── TEXTAUSZUG

Sie ist nun in 15 cm Tiefe und hat ihre Triebe schön entfaltet. Sie bekommt an der Stelle viel
 Sonne und ich hoffe, daß es ihr da gut geht. 

Ich werde berichten und auch Fotos machen.


----------



## Candira (21. Mai 2010)

*AW:  Wasserfeder - wo am besten hinpflanzen?*

Nach knapp 2 Wochen, hier die erste Statusmeldung. 

Meiner Wasserfeder geht es in 15 cm Wassertiefe sehr gut, sie ist auch schon gewachsen.


----------



## PeppermintPatty (29. Mai 2010)

*AW:  Wasserfeder - wo am besten hinpflanzen?*

Meine Wasserfeder ist selbst umgezogen, hab sie in ca 15 cm gepflanzt,  und nach gut einem halben Jahr war sie dort (bis heute) total mickrig und ist an zwei Stellen in ungefähr 80 cm Tiefe neu aufgegangen und hat zwei richtig große "Büsche" gebildet. 
Sie steht jetzt unten im Mulm und schlamm und ist fast schon an der Wasseroberfläche angekommen, hät nie gedacht, dass so ein zierliches Pflänzchen so ne Power hat


----------



## Candira (29. Mai 2010)

*AW:  Wasserfeder - wo am besten hinpflanzen?*

Ohh, na da bin ich ja gespannt


----------



## Majaberlin (29. Mai 2010)

*AW:  Wasserfeder - wo am besten hinpflanzen?*



PeppermintPatty schrieb:


> Meine Wasserfeder ist selbst umgezogen, hab sie in ca 15 cm gepflanzt,  und nach gut einem halben Jahr war sie dort (bis heute) total mickrig und ist an zwei Stellen in ungefähr 80 cm Tiefe neu aufgegangen und hat zwei richtig große "Büsche" gebildet.

────
── DATENSÄTZE

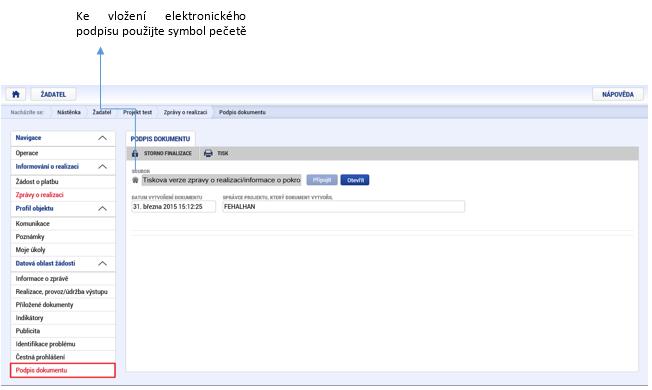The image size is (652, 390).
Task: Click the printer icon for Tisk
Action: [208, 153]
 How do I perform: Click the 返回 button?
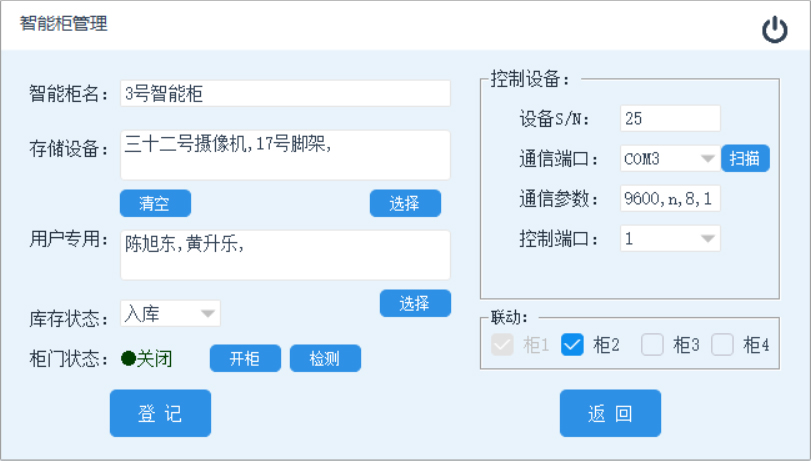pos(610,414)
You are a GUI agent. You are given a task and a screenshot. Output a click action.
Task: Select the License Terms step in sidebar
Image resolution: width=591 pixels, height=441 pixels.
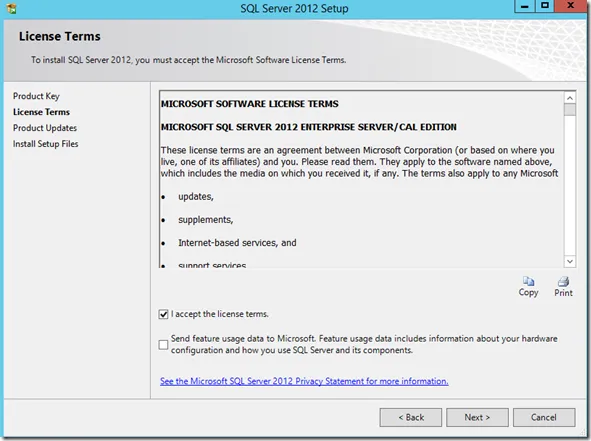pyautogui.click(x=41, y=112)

────

Setze den Forumsverlauf über die Wasserfeder nach seinem letzten gezeigten Satz fort. Die Datensätze werden hier nicht gebraucht.

> Sie steht jetzt unten im Mulm und schlamm und ist fast schon an der Wasseroberfläche angekommen, hät nie gedacht, dass so ein zierliches Pflänzchen so ne Power hat



Hast du Fische im Teich? Meine Fische fanden diese Pflanze immer seeeehr lecker, weshalb ich da auch nie Erfolg mit hatte, leider. Sie wurde einfach angefressen und das hat sie nicht vertragen. hab es mehrmals versucht und werde es dann bald im neuen Teich (erstmal ohne Fische) wieder versuchen.


----------



## Candira (29. Mai 2010)

*AW:  Wasserfeder - wo am besten hinpflanzen?*

Maja, ich hab 5 Goldfische im Teich, aber die lassen die Wasserfeder in Ruhe.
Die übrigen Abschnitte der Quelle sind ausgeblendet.